男の娘になりたくて 9

俺を助けてくれたイケメンなヒーローは、どうやら変態…もとい。
アダルトグッズの店長兼オーナーだったらしい。
俺が言葉もなく固まっている横を、

「店長、お先に失礼します」
「ああ。お疲れ様」

スタッフらしきお兄さんがヒーローに挨拶をして通り過ぎて行く。

「それさ、そのままじゃ辛くない?」
「―――!!」

そう聞かれて、ようやく自分がイク寸前だったことを思い出した。

「え、や、そのお構いなく!」
「君の目の前にあんの、全部試供品なんだよね」
「ええっ、そうなんですか!?」
「そこのオナホとローターを組み合わせて使ってもいいし、アナルに興味あるならそっちのエネマもお勧めだよ」

いやっ、正直に言うとアナルにも興味はあるけど、エネマグラだっけ?
その使い方はよくわからない。

「なんならその辺のDVDも観ていいけど、そんだけ勃起してるなら必要はないかな」
「あ、はは、そうですね」

他にもそっちのアナルパールやアナルバイブ、張り型も使っていいしと、何故だかアナルグッズを強く勧められた。

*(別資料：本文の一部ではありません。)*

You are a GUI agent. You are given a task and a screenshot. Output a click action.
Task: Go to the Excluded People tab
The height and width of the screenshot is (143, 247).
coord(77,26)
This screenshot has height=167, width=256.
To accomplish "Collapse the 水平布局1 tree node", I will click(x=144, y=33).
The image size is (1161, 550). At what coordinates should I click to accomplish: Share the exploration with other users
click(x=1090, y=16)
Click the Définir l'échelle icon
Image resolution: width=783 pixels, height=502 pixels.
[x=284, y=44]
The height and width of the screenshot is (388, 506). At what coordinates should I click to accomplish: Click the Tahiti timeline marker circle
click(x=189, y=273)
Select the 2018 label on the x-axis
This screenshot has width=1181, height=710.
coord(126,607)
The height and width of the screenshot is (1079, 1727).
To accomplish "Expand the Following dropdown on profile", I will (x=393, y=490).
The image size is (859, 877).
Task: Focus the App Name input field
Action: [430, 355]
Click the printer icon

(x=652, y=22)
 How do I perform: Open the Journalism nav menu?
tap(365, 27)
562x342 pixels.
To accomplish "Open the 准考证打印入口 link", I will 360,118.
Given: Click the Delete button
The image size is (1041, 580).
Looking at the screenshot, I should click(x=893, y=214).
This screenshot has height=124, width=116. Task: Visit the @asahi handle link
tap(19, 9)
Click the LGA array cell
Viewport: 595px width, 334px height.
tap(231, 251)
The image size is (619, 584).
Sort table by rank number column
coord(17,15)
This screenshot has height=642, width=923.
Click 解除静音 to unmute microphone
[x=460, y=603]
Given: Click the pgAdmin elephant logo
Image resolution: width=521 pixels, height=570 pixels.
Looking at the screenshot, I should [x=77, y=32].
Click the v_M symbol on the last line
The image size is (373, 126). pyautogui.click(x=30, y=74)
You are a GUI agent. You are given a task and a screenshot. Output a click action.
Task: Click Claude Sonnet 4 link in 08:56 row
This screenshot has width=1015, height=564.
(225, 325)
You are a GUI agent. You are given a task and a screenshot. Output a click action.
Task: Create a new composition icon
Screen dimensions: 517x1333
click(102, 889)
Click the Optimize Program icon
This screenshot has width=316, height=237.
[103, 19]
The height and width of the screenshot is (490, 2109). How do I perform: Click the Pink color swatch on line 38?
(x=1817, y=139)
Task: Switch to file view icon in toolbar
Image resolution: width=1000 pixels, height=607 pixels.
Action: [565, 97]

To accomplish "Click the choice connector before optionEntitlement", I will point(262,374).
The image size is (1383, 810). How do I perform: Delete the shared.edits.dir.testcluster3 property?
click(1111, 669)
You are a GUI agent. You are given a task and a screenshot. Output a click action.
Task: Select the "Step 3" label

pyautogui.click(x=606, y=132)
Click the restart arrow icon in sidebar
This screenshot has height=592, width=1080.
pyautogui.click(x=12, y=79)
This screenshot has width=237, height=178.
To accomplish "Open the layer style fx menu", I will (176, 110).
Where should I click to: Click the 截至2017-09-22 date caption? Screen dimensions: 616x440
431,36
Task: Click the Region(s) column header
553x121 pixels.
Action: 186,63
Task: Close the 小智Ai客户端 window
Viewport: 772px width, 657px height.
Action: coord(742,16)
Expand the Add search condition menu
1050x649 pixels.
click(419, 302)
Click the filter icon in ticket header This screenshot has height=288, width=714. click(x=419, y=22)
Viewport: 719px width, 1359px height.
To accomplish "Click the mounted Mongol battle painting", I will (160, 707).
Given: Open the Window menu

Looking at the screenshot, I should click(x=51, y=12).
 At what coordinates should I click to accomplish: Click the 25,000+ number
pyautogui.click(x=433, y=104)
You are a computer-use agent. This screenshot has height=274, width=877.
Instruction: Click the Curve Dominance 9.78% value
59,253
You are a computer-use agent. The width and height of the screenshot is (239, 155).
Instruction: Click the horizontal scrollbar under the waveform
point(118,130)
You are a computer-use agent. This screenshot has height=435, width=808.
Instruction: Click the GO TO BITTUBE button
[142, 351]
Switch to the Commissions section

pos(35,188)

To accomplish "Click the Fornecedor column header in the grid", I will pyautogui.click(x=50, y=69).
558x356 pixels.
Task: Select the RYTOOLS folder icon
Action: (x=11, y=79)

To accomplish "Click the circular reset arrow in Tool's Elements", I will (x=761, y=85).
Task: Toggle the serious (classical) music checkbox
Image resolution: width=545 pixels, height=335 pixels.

けど、パールやバイブは痛そうだし、やっぱエネマが……。

そう考えて思わず頭を振った俺の耳元で、

「…興味があるなら教えるよ?」
「!!!」

ヒーロー改め悪魔の囁きが聞こえる。

「や、け、け、結構です!」
「遠慮しなくていいのに」
「あ、いや!遠慮なんかじゃなく!」
「そう?気持ちいいよ?」
「え、え、あ!じゃあこれ、これお借りします!実はこれも使ったことないんで」

後ろ髪を引かれながらも慌ててオナホを片手に立ち上がると、ヒーローに腕を強く引かれた。

「な、なんですか」
「それの使い方わかる?」
「え、えーと、ここかな?ここに突っ込めばいいんでしょ?」

そう言うと、案外あっさり手は離された。
その手に、何やら透明なゼリーのような物が入った小分けパックを一つ握らされる。

「えと、これは?」
「ローション」
「え!?」
「それを挿入口から入れて使うんだ。因みに発売時には一回分ずつ小分けにされたそれが十回分付いてくる」
「そ、そうなんですか」

なんかセールストークのようなものを聞かされてしまった気もするけど、これ、無料(ただ)で借りてもいいんだよね?

「じゃ、じゃあお借りします。あの、トイレは……」
「あっち」

ヒーロー改め悪魔の魔の手から逃れるように、俺は慌ててトイレに駆け込んだ。